Do you believe that your estimates for the value in each condition are fully independent? If not, you need a model for this dependency. If so, then the union of the posteriors samples each condition is a valid set of samples from the joint posterior. Given samples from a joint posterior, it is possible to obtain samples from any function for the posterior margins by computing that function iteration-wise over the samples. In this case, the function would be the function that yields the sample correlation coefficient. So you would compute the sample correlation coefficient iteration-wise over the posterior to get a posterior distribution for the sample correlation coefficient.

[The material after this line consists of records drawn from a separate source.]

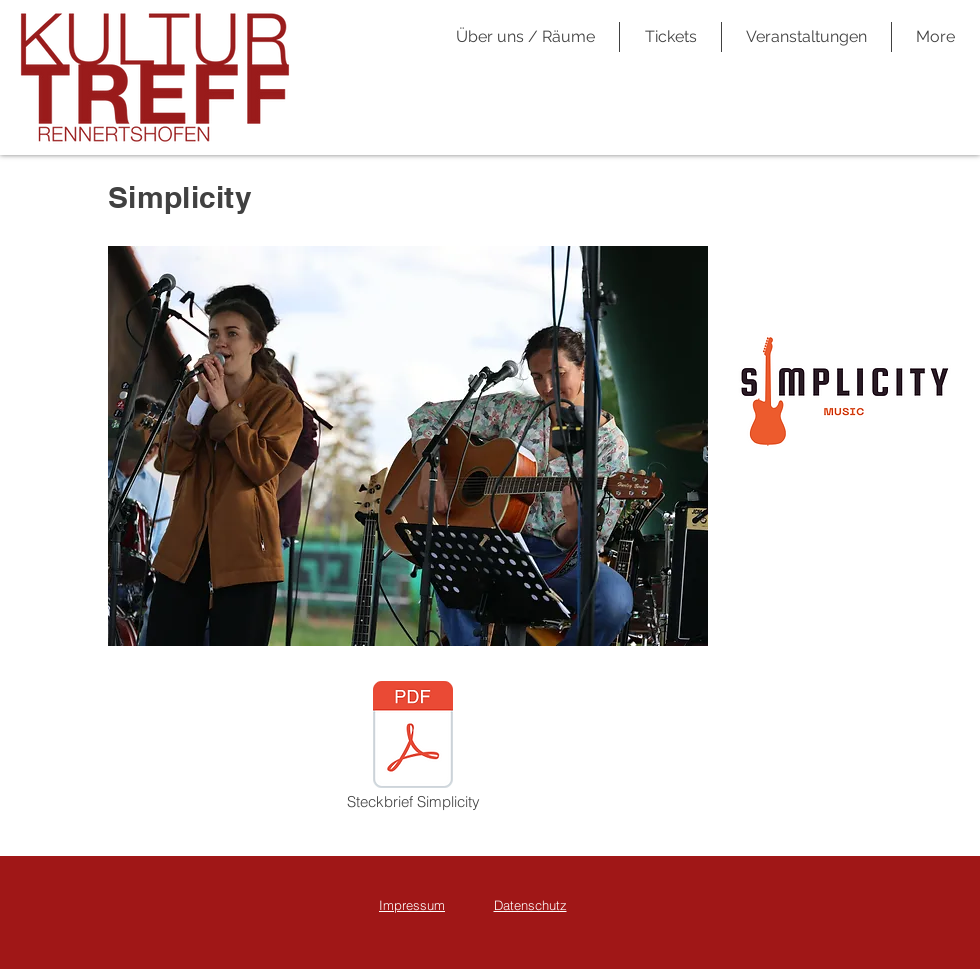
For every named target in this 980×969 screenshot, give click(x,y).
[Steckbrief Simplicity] (413, 747)
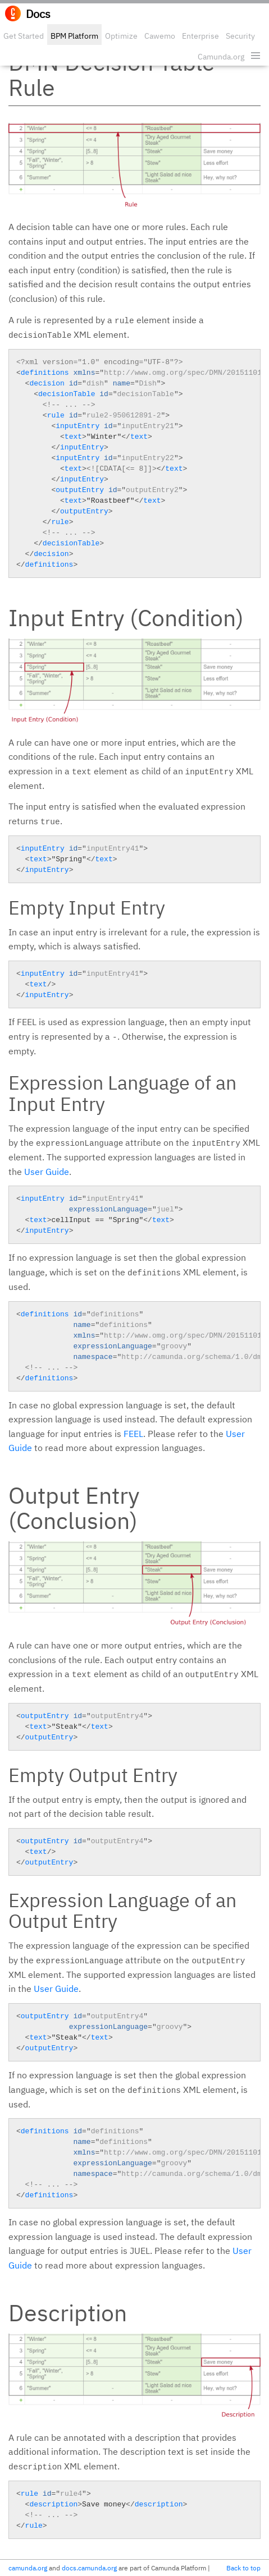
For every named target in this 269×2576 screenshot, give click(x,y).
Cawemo (159, 36)
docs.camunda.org (89, 2568)
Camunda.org (221, 57)
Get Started (23, 36)
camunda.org (27, 2568)
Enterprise (200, 36)
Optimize (121, 36)
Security (240, 36)
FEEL (133, 1433)
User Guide (46, 1171)
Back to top (243, 2568)
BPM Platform (74, 36)
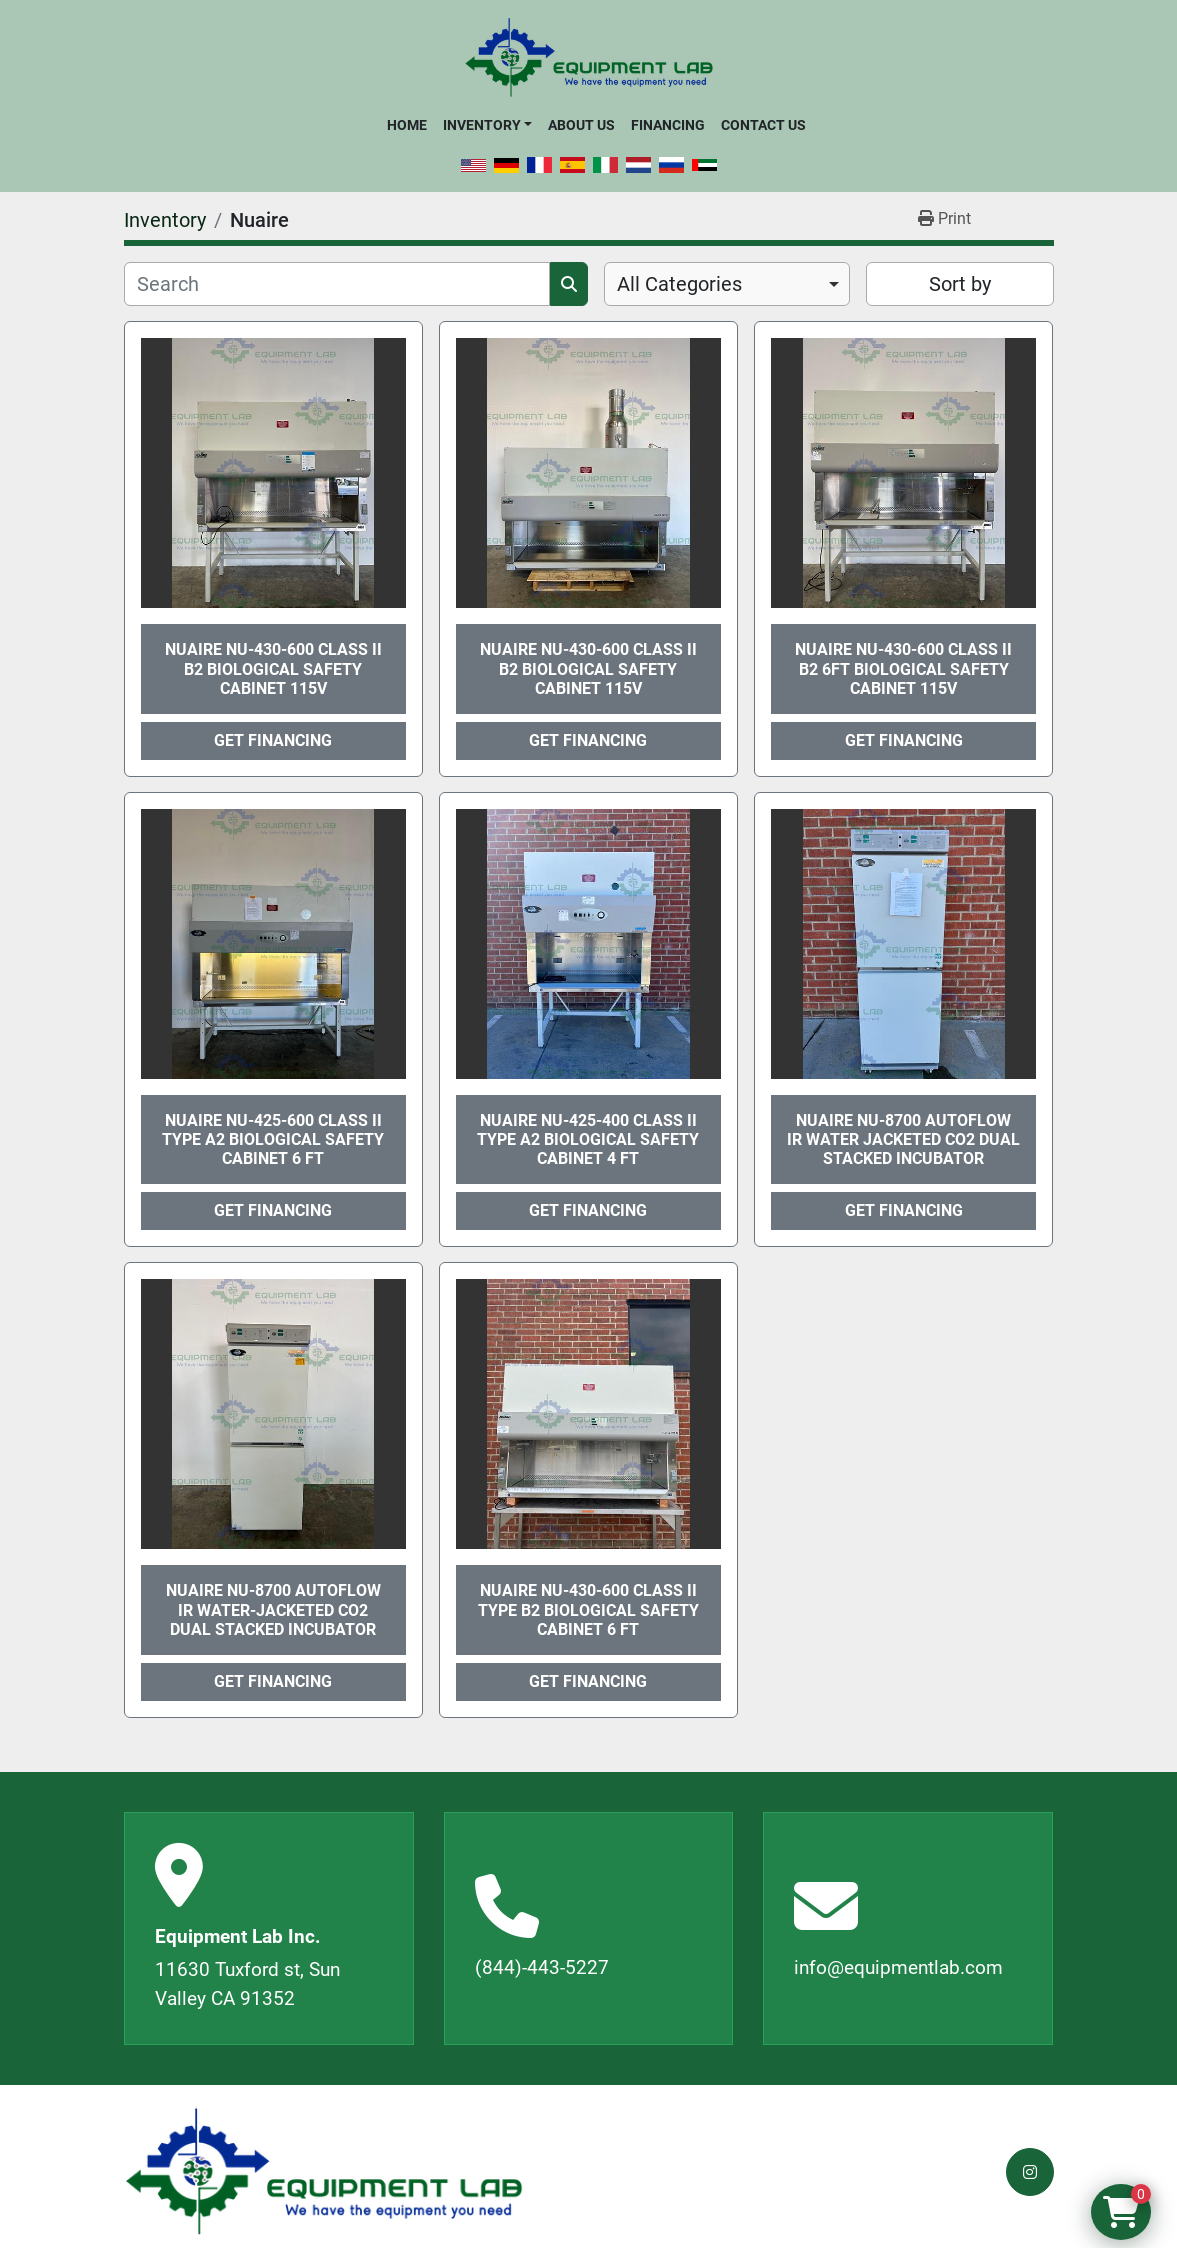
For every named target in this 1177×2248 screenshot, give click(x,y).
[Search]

If you want a posterior distribution for the population correlation coefficient, then additional assumptions will be necessary, e.g. about the distribution of covariate values found in the population.
In this case, the correlation we are trying to investigate is between two instances of the same model parameter in different experimental domains. So these posteriors were found through two separate fittings with slightly different model assumptions.
If I’m understanding your suggestion correctly, we want to follow an algorithm like:
- from the first distribution, sample a parameter value at random from the posterior for each subject
- repeat this process for the second distribution
- correlate the two subject sets to find a single correlation coefficient
- do this, say, 10,000 times to get a correlaton coefficient distribution
If I have understood correctly, we actually tried this, and what we found was that the entire correlation coefficient distribution was substantially underestimated relative to the correlation coefficient found by running a correlation between the point estimates. We are pretty sure the correlation coefficient obtained from running the analysis on the point estimates is not inflated because we see this happen with parameters we know to be highly correlated.
We tried this alternative algorithm as well:
- from the first distribution, sample ten parameter values at random from the posterior for each subject
- take the mean of the ten samples
- repeat steps 1 and 2 for the second distribution
- correlate the two subject sets to find a single correlation coefficient
- do this, say, 1,000 times to get a correlation coefficient distribution
And what we found here, as we took the mean of a larger and larger numbers of samples (1, 10, 100, 1000), was that, whether we correspondingly decreased the number of iterations or not, the distribution came closer and closer to the correlation coefficient over the point estimates.
We were puzzled by this, but speculated that if you sample from the posteriors to run iterative correlation analyses in this way, you are dealing with sampling noise around the parameters that will make any one of these correlations weaker than if you use the mean or geomean to collapse the samples to point estimates before running your correlation analysis.